New connections
By Fang Aiqing | China Daily | Updated: 2020-07-14 07:29
The group is estimated to include hundreds of thousands of people, says Wang Jianli, who works at the Chinese Academy of Social Sciences and is a member of Shi's team.
Unlike immigrant businesspeople from coastal areas in China like Guangdong, Fujian and Zhejiang provinces, as well as the Guangxi Zhuang autonomous region, Chinese managers are often specialized workers or mid-level administrative and technical management personnel from inland China.
With tacit knowledge about the local people-how they see the world, the ways they deal with things, what they need and how to interact with them-this group is able to find ways to improve production and build social connections in Vietnam.
However, some have moved back to China or started their own businesses in Vietnam. They're intermediaries of manufacturing transfers and cross-cultural understanding, Wang writes in an essay.
"China's private sector and civil society impressed me a lot during my research on the overflow of supply chains," Shi says.
He adds that while the private sector is calling for more effective and efficient regulations, government bodies should be subjected to more vigorous reform.

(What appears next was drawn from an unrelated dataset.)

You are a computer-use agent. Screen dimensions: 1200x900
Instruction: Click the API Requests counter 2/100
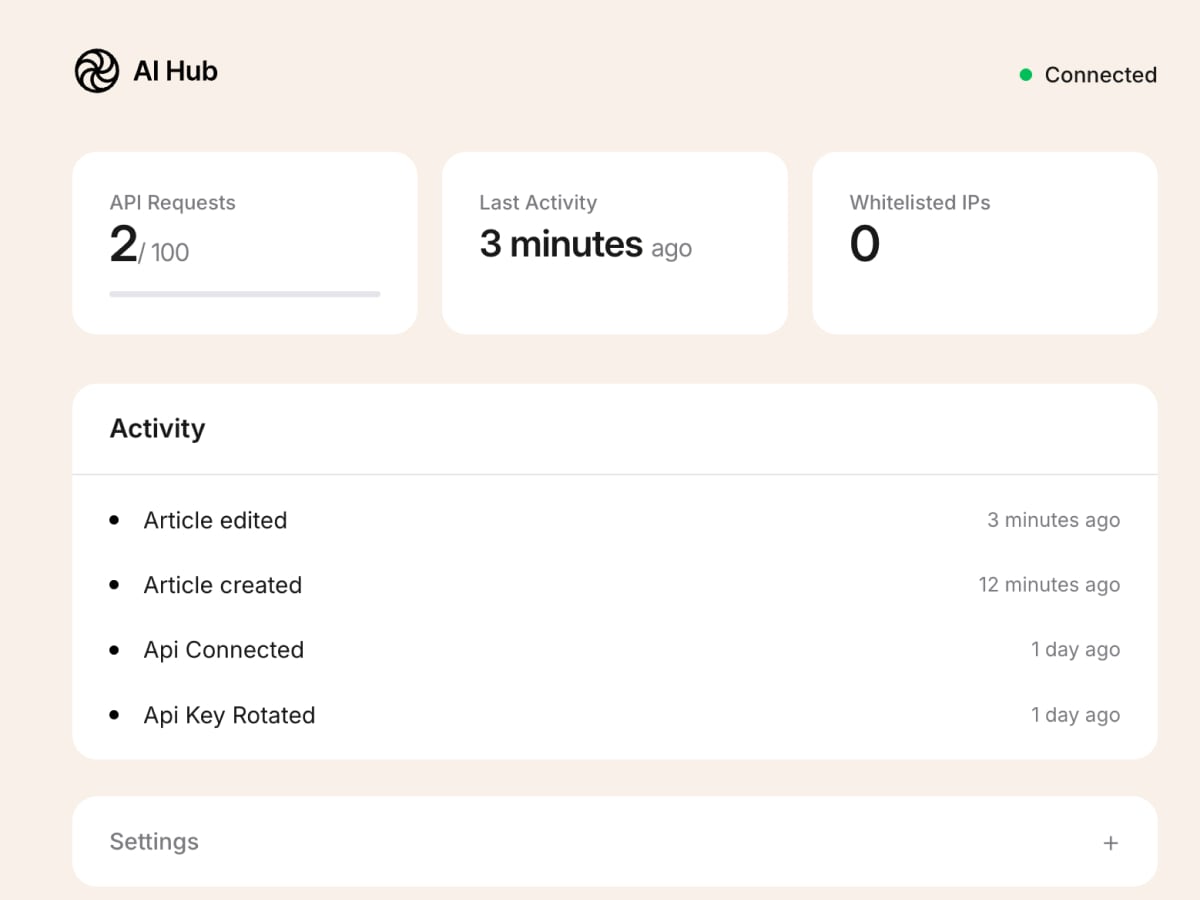click(x=148, y=247)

Most goods are produced piece by piece in several countries, meaning that the current global economic-governance system based on sovereign states is somewhat out of date.

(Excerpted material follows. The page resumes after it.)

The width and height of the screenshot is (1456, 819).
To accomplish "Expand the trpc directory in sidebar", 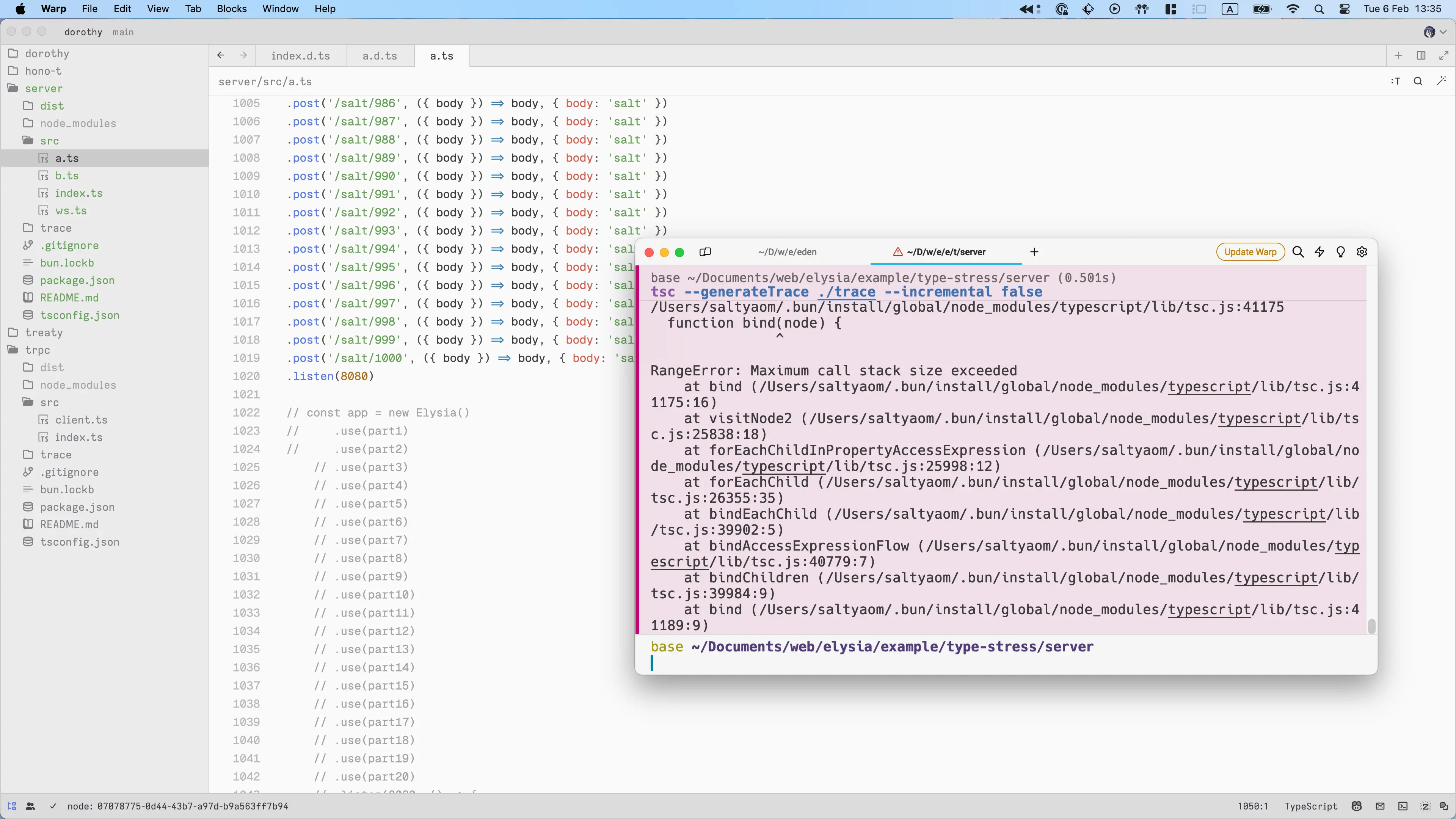I will point(37,350).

Shi predicts companies from different countries that encounter shared problems will likely join hands to create a new "merchant order" to adapt to new challenges.
Shi is a scholar of diplomacy and history who sees China's comparative advantages in manufacturing as a lens to view China's relations with the world.
He insists this knowledge will be crucial for China to play a more constructive international role.
"Only by knowing about how history has unfolded can we get a clue as to where we are going. And the study of history helps us recognize who we are and how to plot the future," he says.